婚約破棄されました
軽くウェーブがかった黒髪に白い肌、ルビーのような双眸を持つ美しい少女は深くため息をついた。
彼女の前に立つのは、二人の男女。
金髪に青い双眸の男は人間にしては整っている方だ。もう一人の女は顔立ちは可愛いらしいが愉悦で目と口を歪めているせいか残念に思う。
「ルアティナ・ナーヴィス!貴様は
このミリーを虐め、侮辱したな!そんな女に王妃は勤まらん!」
「怖かったですぅ!殿下~」
「・・・」
指を指された少女ルアティナは一瞬、
目の前の男女を真顔で見たがすぐ視線を逸らした。
そんな少女の態度に気を良くしたのか
男はそのまま捲し立てていい放つ。
「貴様とは婚約破棄し、ここにいるミリーを私の妃とする!」
「嬉しいです!殿下ぁ!」
「・・・」
感情のない目でルアティナは二人を眺めていたが耐えきれなくなったのか、
口元を抑え震えていた。
彼女らの周りには他に招待された貴族たちが大勢いたが、その内の一人が失神した。
失神したのはこの国の王妃である。そんな王妃を支えた国王も顔を真っ青にしていた。
それに気づかない言い出しっぺの男女二人は抱き合いながらルアティナを睨み付けて言った。

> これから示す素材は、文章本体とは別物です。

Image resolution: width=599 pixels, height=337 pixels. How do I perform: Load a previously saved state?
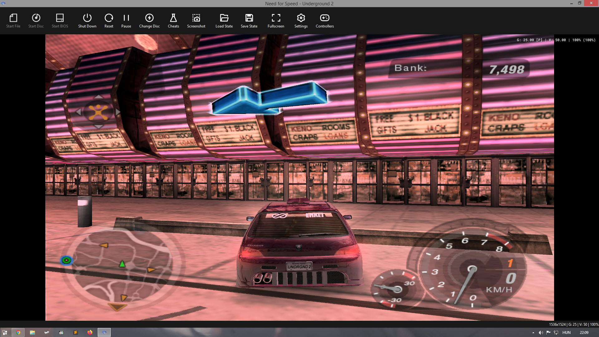pos(224,21)
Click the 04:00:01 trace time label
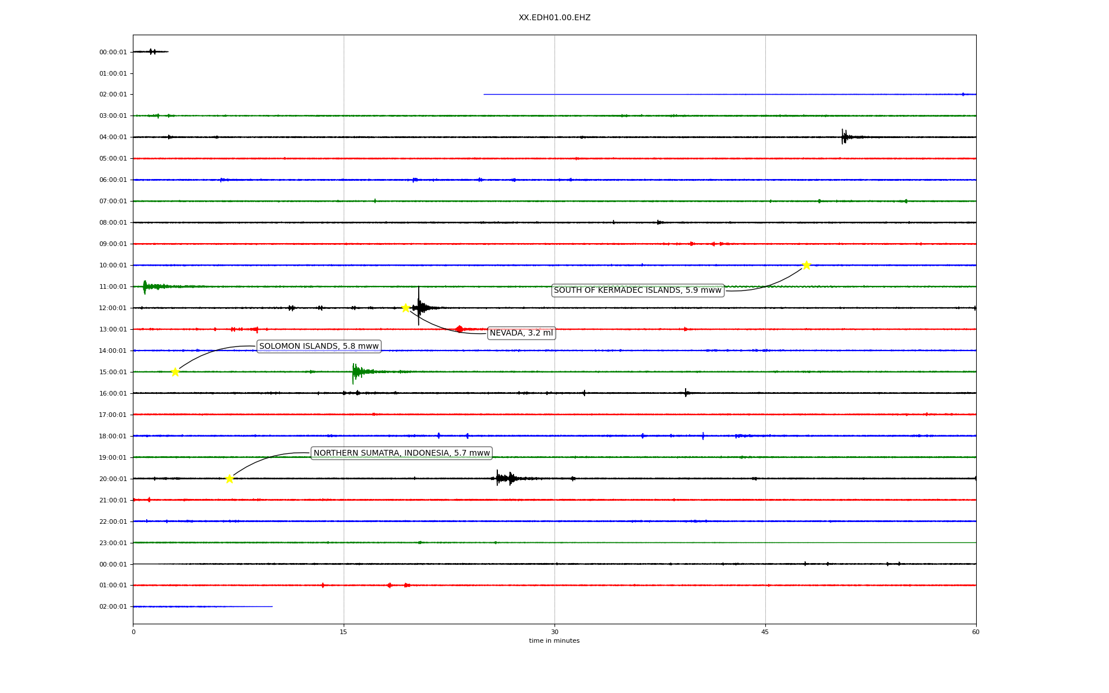This screenshot has width=1109, height=693. 113,137
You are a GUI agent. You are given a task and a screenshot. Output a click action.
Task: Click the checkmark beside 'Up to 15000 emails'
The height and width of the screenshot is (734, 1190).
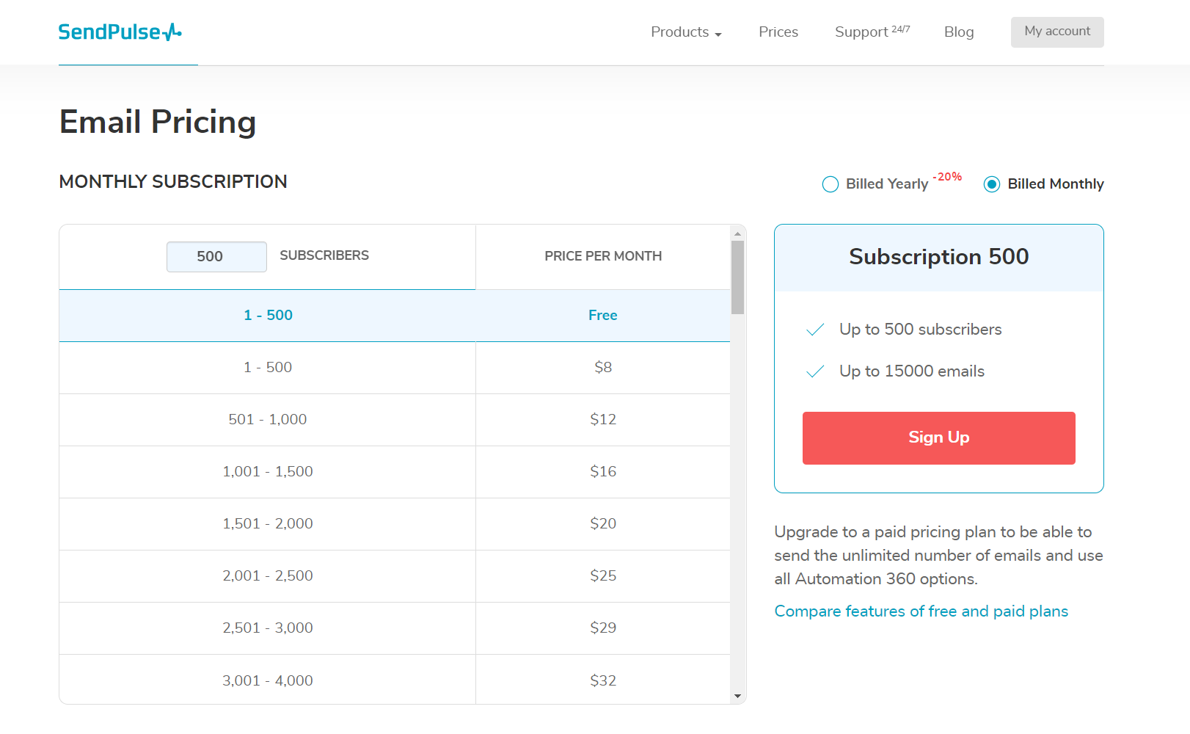coord(814,372)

「貴様を家ごと国外追放する!その穢れた姿を二度と私の前に見せるな!」
「その通りだわ!」
これからの楽しい未来に胸を踊らせる二人は気づかない。
二人の周りの人びとの顔が真っ青な事に、ルアティナの赤い双眸が獲物を狙う捕食者のごとく、ぎらついていたことに気づかなかった。
彼女から溢れる殺気に気づいた人びとは王妃のように失神していった。